Quoted passage

Saffir-Simpson here, Fujita there.

2010-06-10 23:40:58.000 – Ryan Knapp,  Staff Meteorologist

No winds or tornadoes here tonight.

Working on the summit of Mount Washington, I have become accustomed to using the Saffir-Simpson Hurricane Wind Scale to categorize our winds, especially in the winter. On average in the winter, we see category 1 (74-95 mph) strength wind gusts every other day with one out of every four days seeing category 2 or higher winds (96+ mph). All of us working up here have seen and worked in 100 mph winds and all have our own high bar for highest experienced winds. The highest I have been outside in is category 5 (>155 mph) when I was out deicing during a 158 mph gust. Which in itself was impressive but anything over 100 mph is quite impressive and something we are all sort of accustomed to working up here. After all, the summit doesn’t get its label of ‘Home of the World’s Worst Weather’ for nothing. High winds and extreme weather are expected up here, but in the valleys it is a rarity. But on occasion, the weather in the valley brings its own extremes and reminds us of another scale we use in meteorology: the Fujita Scale.

Like the other shift mentioned in their observer comments, some severe weather moved through New England last weekend. So severe that last Saturday, June 5th, the entire state had a tornado watch/warning in effect through the entire day with plenty of severe thunderstorm watches and warnings in effect as well. Now, normally I wouldn’t be out and about when these kinds of things are in effect but Saturday wasn’t a normal day. I was expected to meet former observer Jim Salge, former summit intern Lynn Metcalf, and summit volunteer Ed O’Malley to do some hiking. Since they had driven so far to get a hike in, I didn’t want to say no. Since two of us are degreed in meteorology, we knew the threat of severe weather was lingering, so we planned on a short hike to be followed up at Mr. Pizza in Gorham. The hike itself was fine which was expected since we all thought the bulk of the energy had already passed that morning. Boy were we wrong!

As we finished up at Mr. Pizza and were shooting the breeze at the parlor to kill time, the manager came over and encouraged us not to leave as there was visual confirmation of a funnel cloud heading our way and that if we saw people running towards the freezers to follow suit. Jim and I, being meteorologists, had our doubts but ripped out our smart phones to check out local doppler radar for visual confirmation at the possibility. Sure enough, there was a hook shaped cell heading right for Berlin/Gorham and within minutes, there was visible touchdown of one. We rushed to the windows a bit late only to see the end of the funnel cloud receding into the clouds above. But we ran outside anyways to see all the leaves, sticks and other debris falling from the sky. We debated whether or not it was worth chasing the cell and after much deliberation, we hoped in my car and were off.

What is needed
Write out the Mount Washington weather post word for word from "As we finished" up to and including "and were off.".

[Records from a data collection]
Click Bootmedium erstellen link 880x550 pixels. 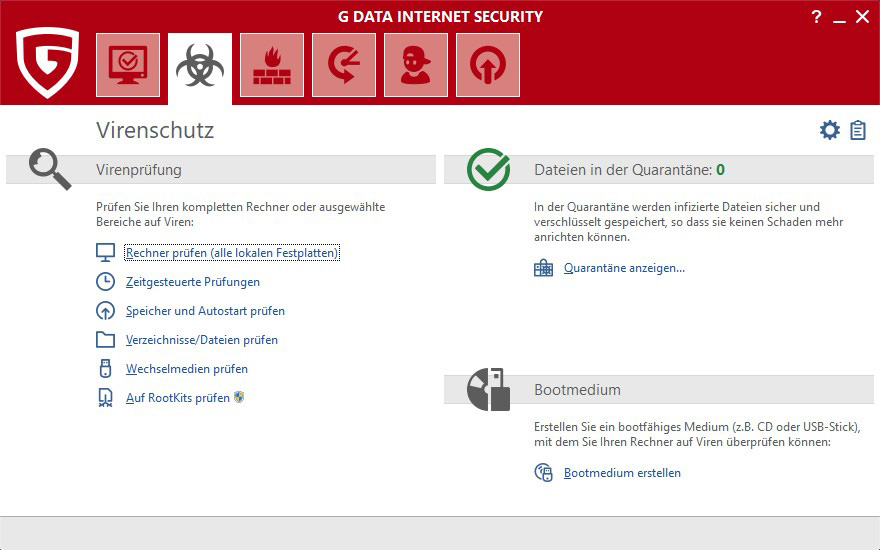coord(622,473)
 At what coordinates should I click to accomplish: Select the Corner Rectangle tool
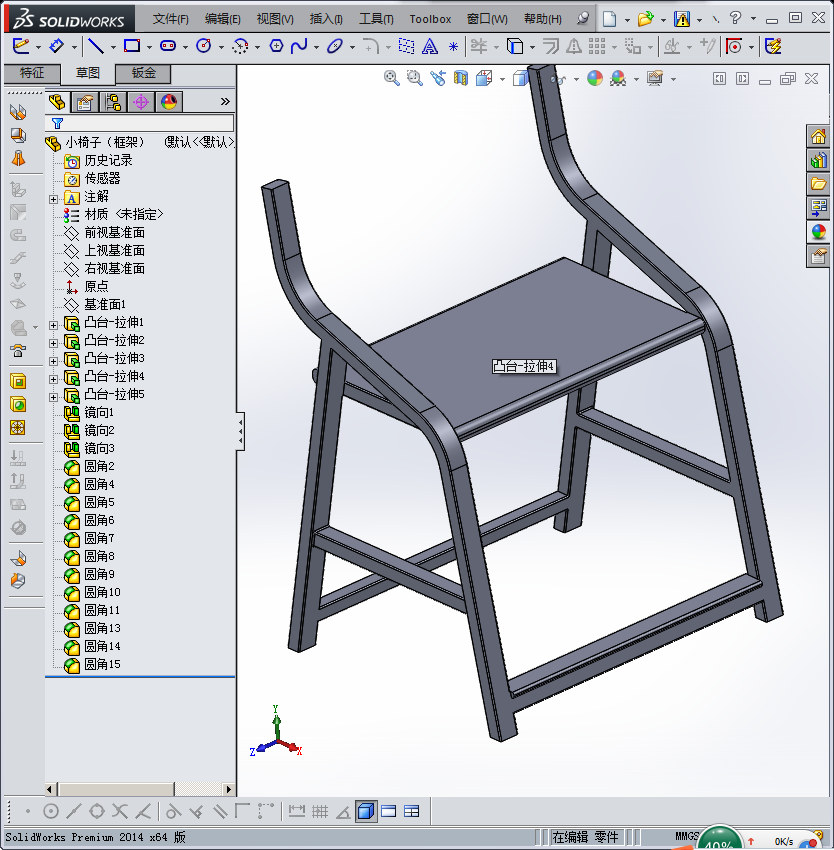pos(133,45)
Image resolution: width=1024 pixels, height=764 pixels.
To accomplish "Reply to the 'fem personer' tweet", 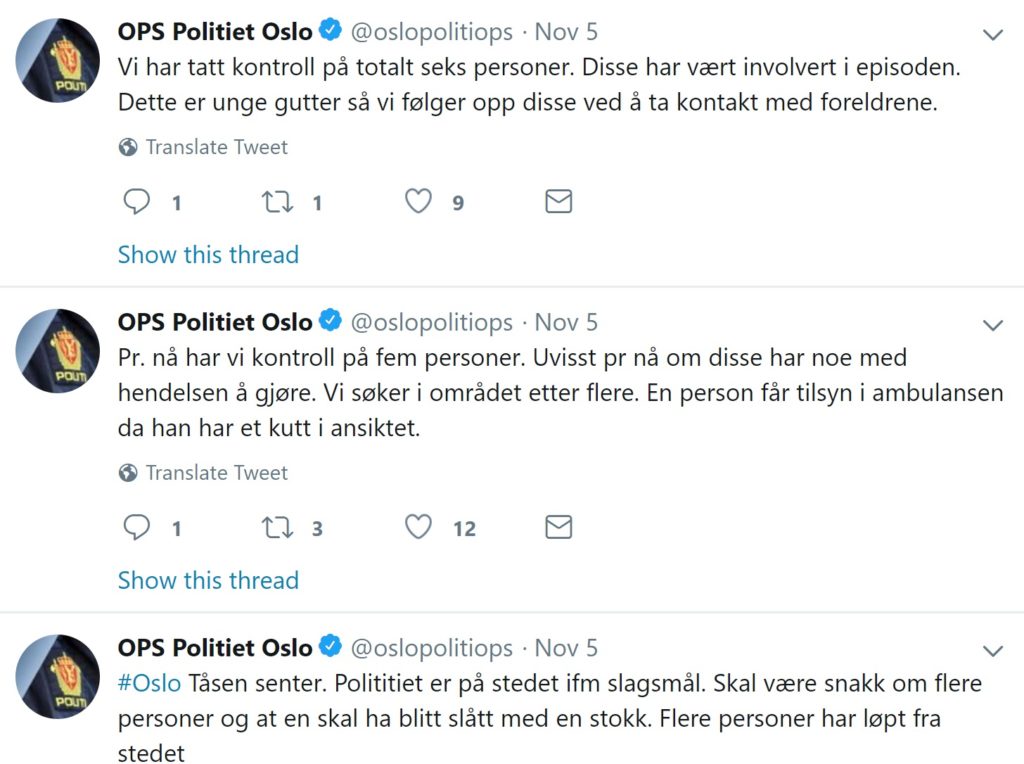I will click(x=137, y=527).
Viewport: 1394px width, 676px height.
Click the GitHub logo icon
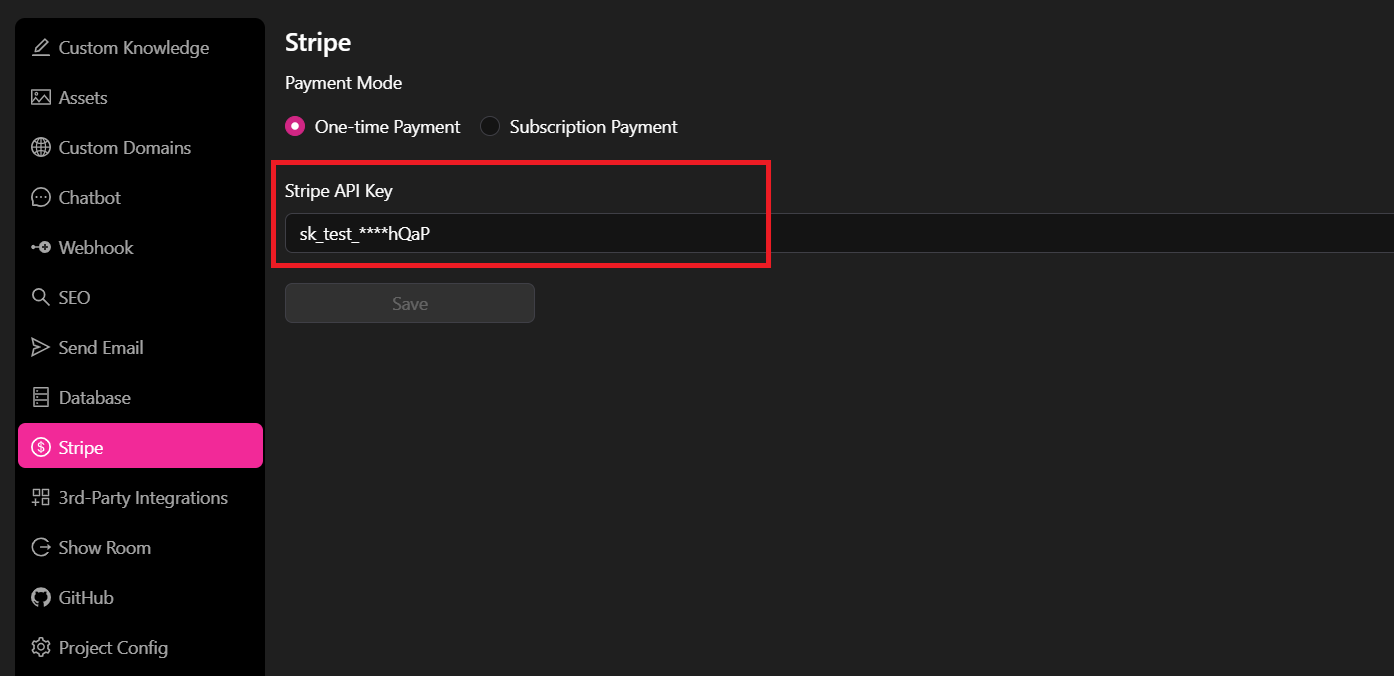click(x=41, y=598)
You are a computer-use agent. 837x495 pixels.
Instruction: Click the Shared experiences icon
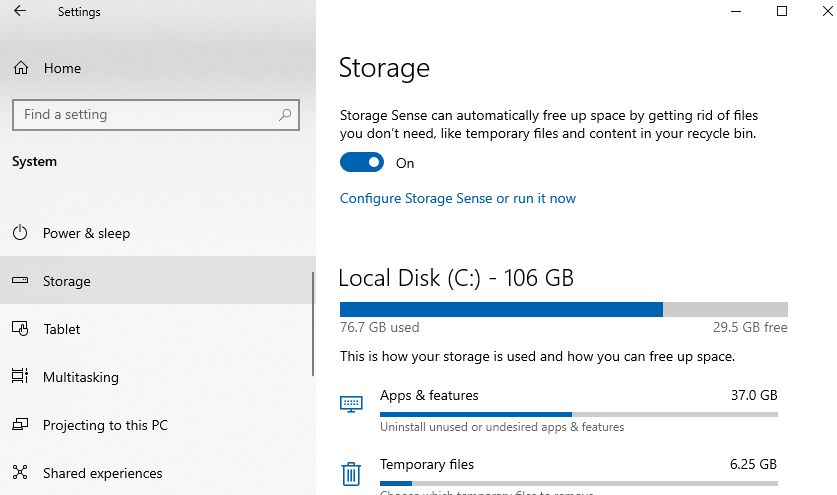[x=20, y=473]
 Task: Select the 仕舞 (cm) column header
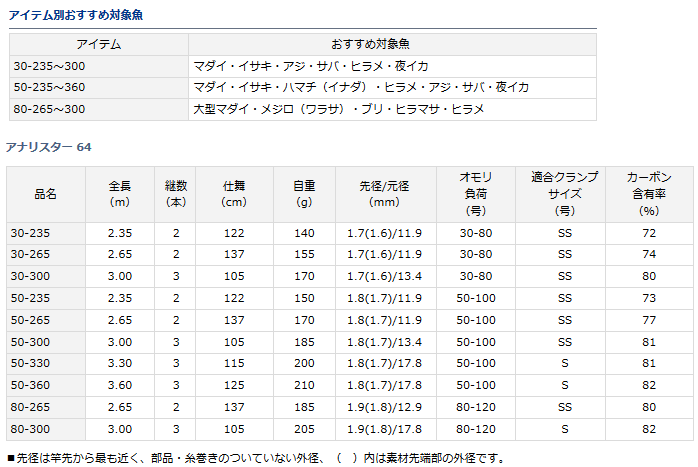(235, 193)
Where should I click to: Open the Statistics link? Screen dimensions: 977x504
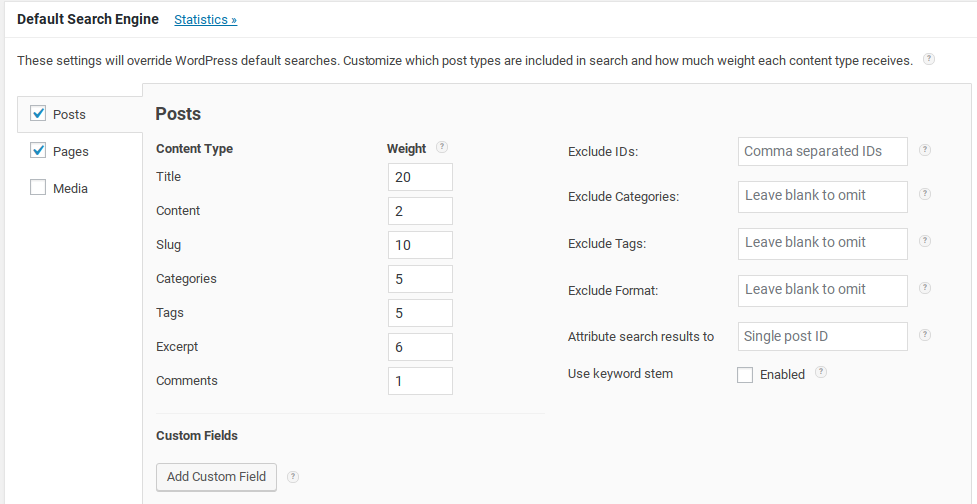tap(206, 19)
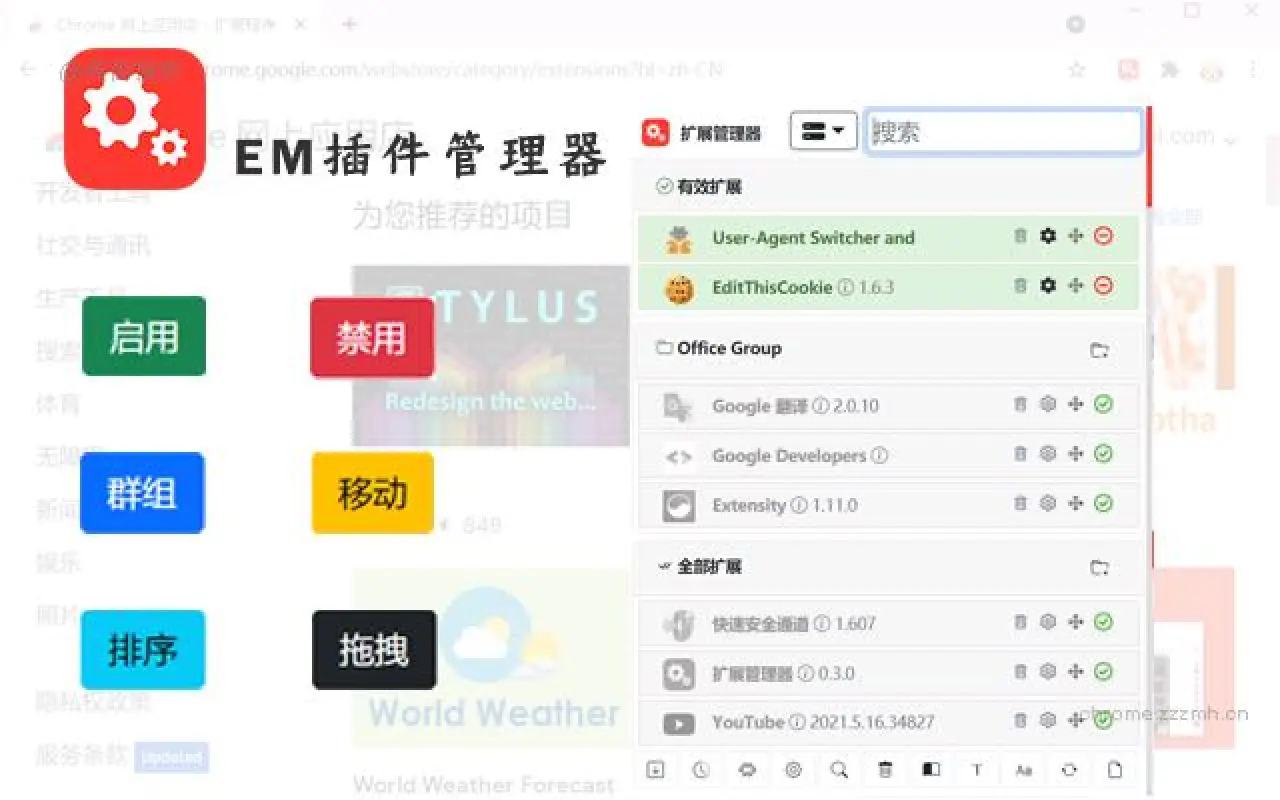Open the clock history icon in bottom toolbar
1280x800 pixels.
[x=700, y=769]

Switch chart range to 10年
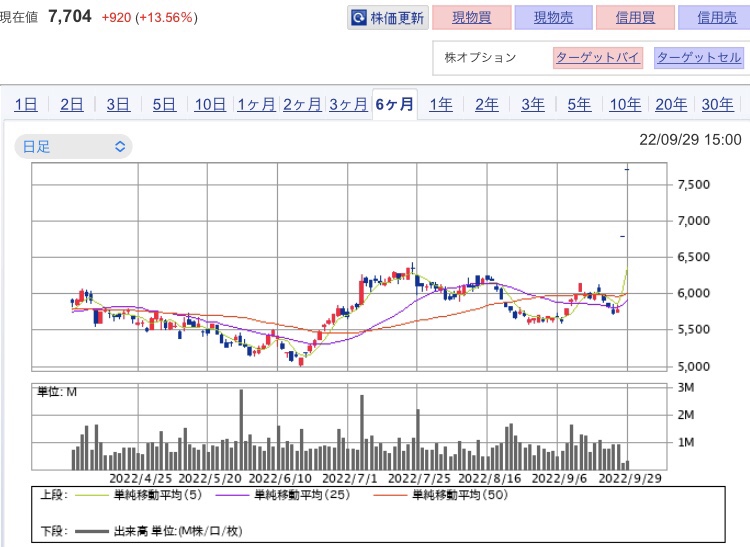pyautogui.click(x=625, y=104)
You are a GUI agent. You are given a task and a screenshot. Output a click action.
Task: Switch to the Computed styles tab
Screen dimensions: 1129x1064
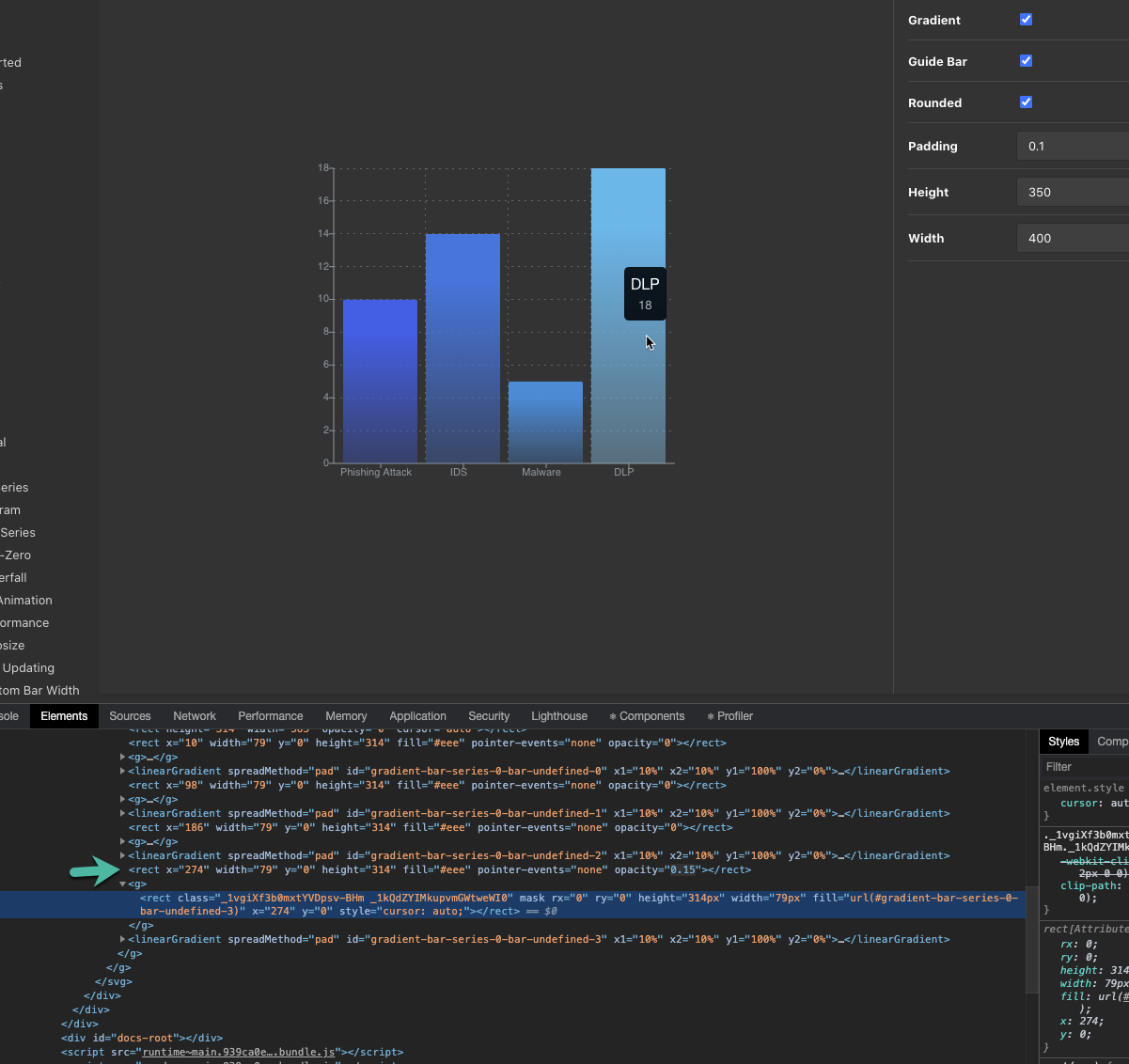click(1112, 741)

Answer to the problem
As we finished up at Mr. Pizza and were shooting the breeze at the parlor to kill time, the manager came over and encouraged us not to leave as there was visual confirmation of a funnel cloud heading our way and that if we saw people running towards the freezers to follow suit. Jim and I, being meteorologists, had our doubts but ripped out our smart phones to check out local doppler radar for visual confirmation at the possibility. Sure enough, there was a hook shaped cell heading right for Berlin/Gorham and within minutes, there was visible touchdown of one. We rushed to the windows a bit late only to see the end of the funnel cloud receding into the clouds above. But we ran outside anyways to see all the leaves, sticks and other debris falling from the sky. We debated whether or not it was worth chasing the cell and after much deliberation, we hoped in my car and were off.